Das Bild zeigt eine Frau mit Behinderung.

Die Einschränkungen infolge der Pandemie treffen Menschen mit Behinderung mit voller Wucht.
Bild: stock.adobe.com/M.Dörr & M.Frommherz

Wo ist die Digitalisierung ein zusätzliches Hemmnis?

Grundsätzlich werden digitale Technologien als Chance gesehen. Unabhängig von ihrer Rolle in der Behindertenhilfe oder ihrer Beeinträchtigung stehen alle Interviewten der Digitalisierung offen, interessiert und neugierig gegenüber. Unstrittig ist jedoch, dass Digitalisierung Arbeitsprozesse komplexer macht. Das ist auch mit Risiken verbunden, denn dadurch erschwert sich die Arbeit in vielen Branchen – unter anderem auch in den Bereichen, in denen Menschen in WfbM und Inklusionsbetrieben tätig sind. Die Anforderungen an die Qualifikationen steigen und einfache Tätigkeiten werden teilweise abgebaut oder ins Ausland verlagert. Somit kann Digitalisierung auch zu einer Verringerung der Beschäftigungsmöglichkeiten führen – vor allem für Menschen mit kognitiven und psychischen Beeinträchtigungen.

 

Die BGW engagiert sich sehr vielfältig für Menschen mit Behinderung. Neu ist die Kooperation mit Special Olympics Deutschland. Welche Ziele verfolgen Sie damit?
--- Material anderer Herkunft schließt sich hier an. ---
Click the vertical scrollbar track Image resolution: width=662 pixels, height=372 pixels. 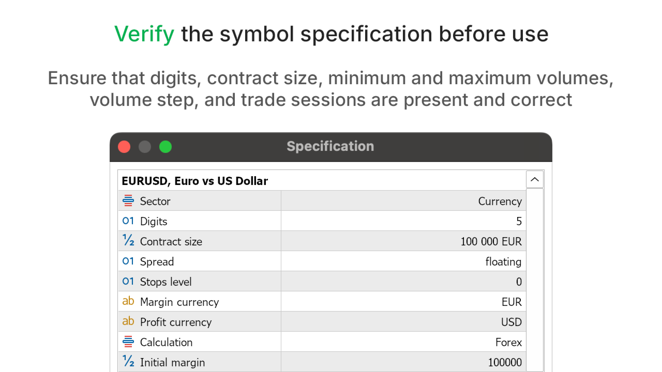tap(535, 279)
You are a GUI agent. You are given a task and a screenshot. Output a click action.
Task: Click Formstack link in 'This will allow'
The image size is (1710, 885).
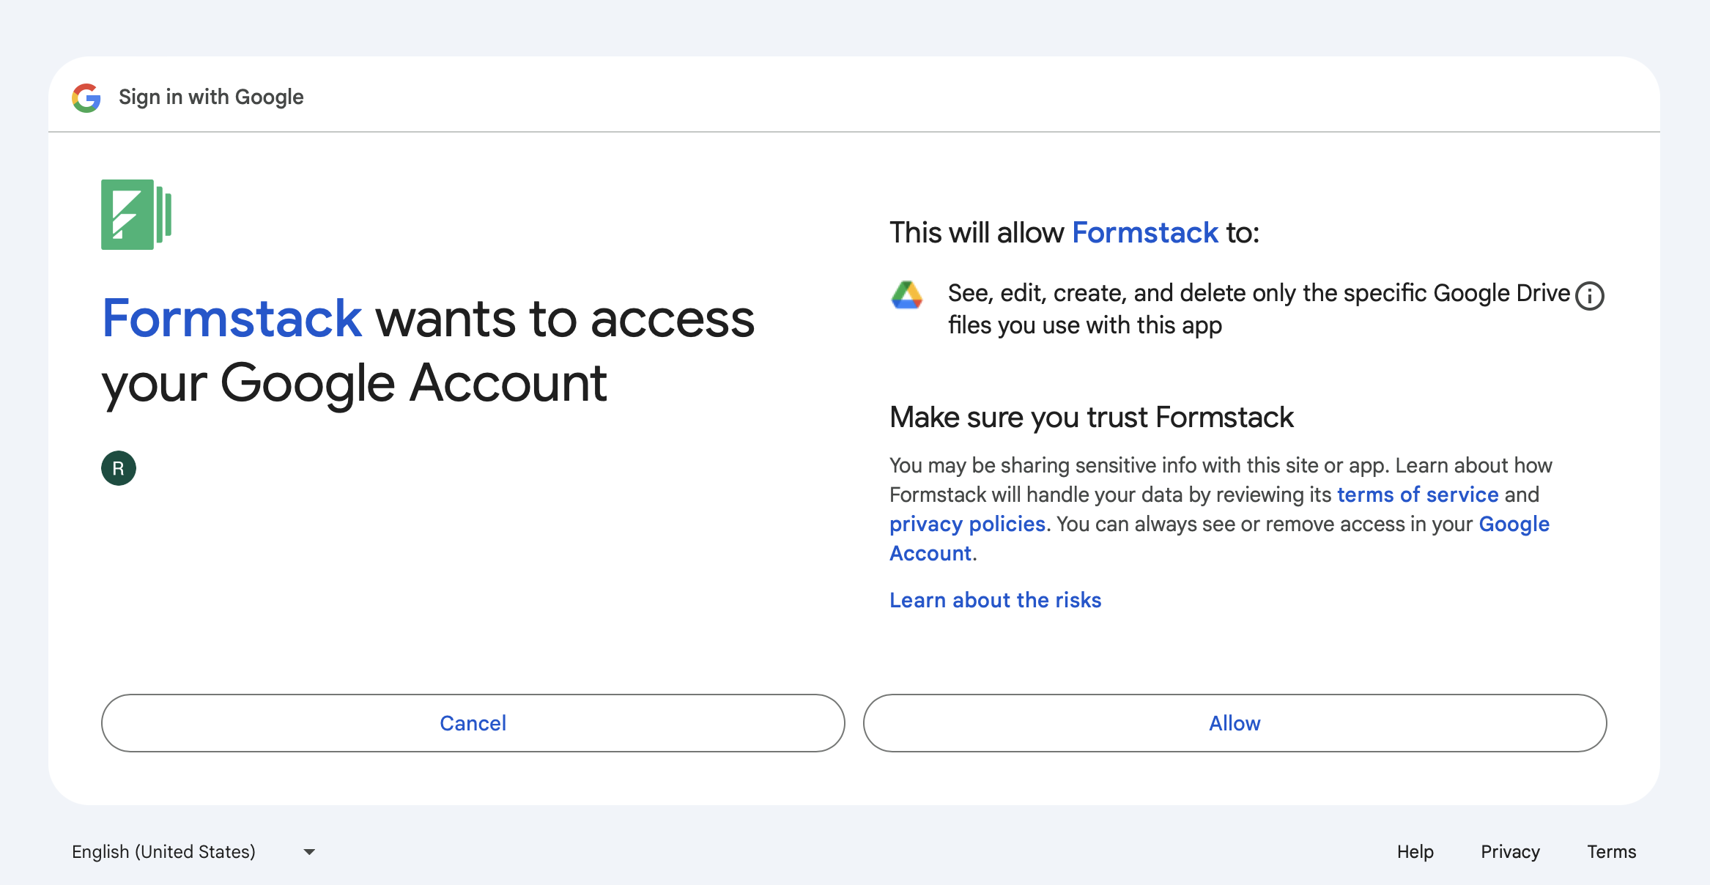[1144, 233]
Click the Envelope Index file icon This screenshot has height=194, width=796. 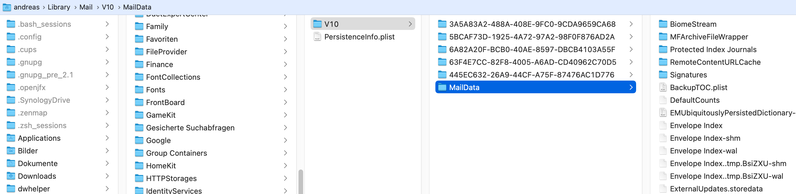663,126
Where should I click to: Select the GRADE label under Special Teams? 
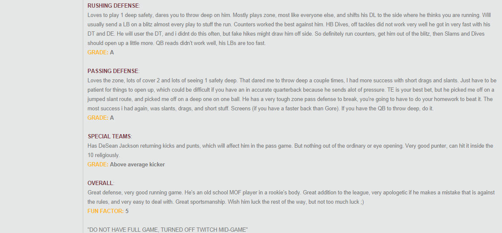(x=98, y=165)
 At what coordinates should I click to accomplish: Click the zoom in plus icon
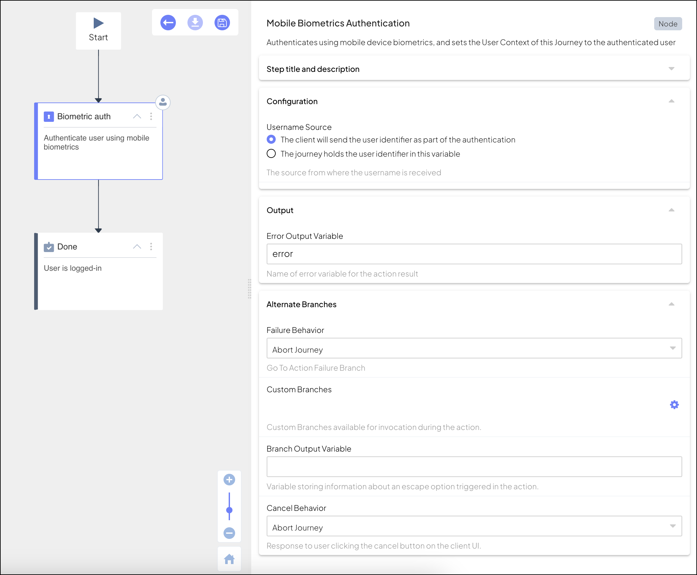click(x=229, y=479)
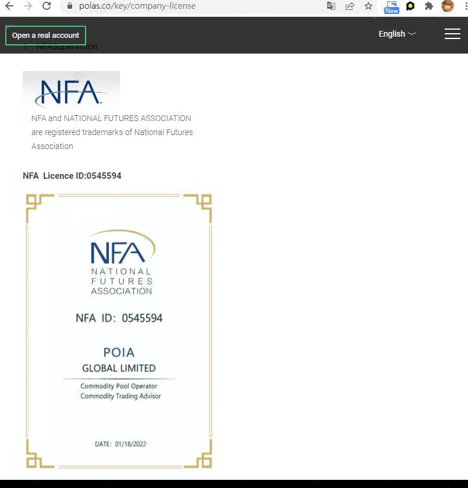Click the browser forward arrow

28,6
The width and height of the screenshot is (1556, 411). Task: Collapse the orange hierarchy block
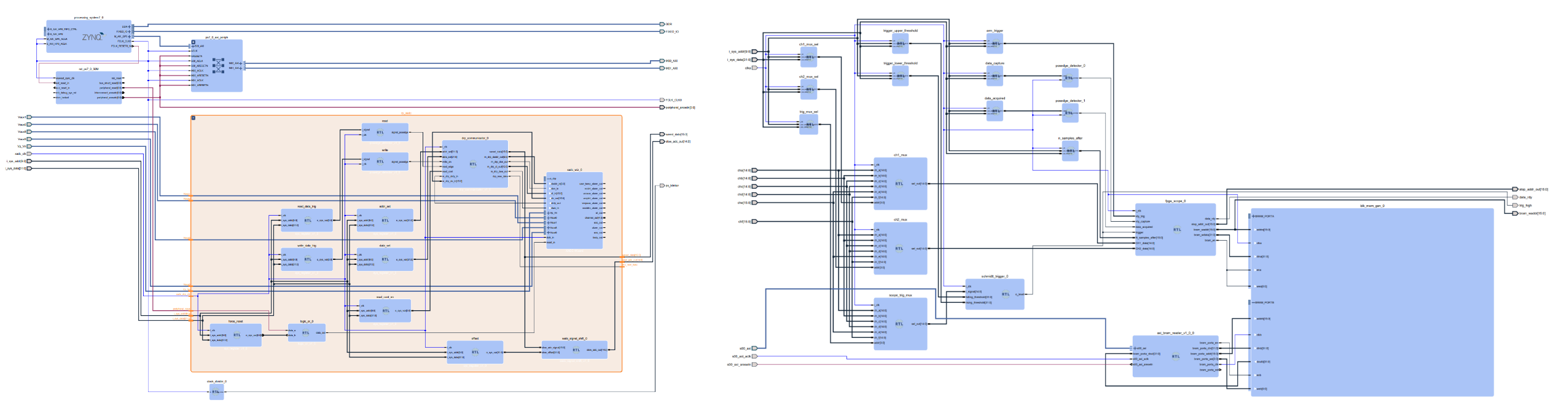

Als Berufsgenossenschaft haben wir ein besonderes Interesse daran, Inklusion in der Arbeitswelt zu unterstützen. Denn berufliche und gesellschaftliche Teilhabe nach Arbeits- und Wegeunfällen sowie nach Berufskrankheiten wieder zu ermöglichen, ist eine unserer zentralen Aufgaben. Um tatsächliche Inklusion zu erreichen, müssen soziale und kommunikative Hürden überwunden werden. Sportliche Aktivierung – das Kernziel von Special Olympics Deutschland – ist dafür ein wichtiger Schlüssel. Sport bedeutet einerseits gesellschaftliche Teilhabe, andererseits fördert er nicht nur Gesundheit, sondern auch das Selbstbewusstsein und die Bereitschaft Verantwortung zu übernehmen. Davon profitieren alle.


Berufsgenossenschaft für Gesundheitsdienst und Wohlfahrtspflege (BGW)

Die BGW ist die gesetzliche Unfallversicherung für nicht staatliche Einrichtungen im Gesundheitsdienst und der Wohlfahrtspflege. Sie ist für knapp 9 Millionen Versicherte zuständig, in 2020 waren darunter 456.901 Menschen in Werkstätten für Menschen mit Behinderung, Inklusionsbetrieben und Beschäftigungsprojekten.

Vom Februar bis April 2021 befragte die BGW Menschen aus allen Bereichen der Behindertenhilfe über die Auswirkungen der Pandemie. Die Ergebnisse wurden in drei Berichten veröffentlicht.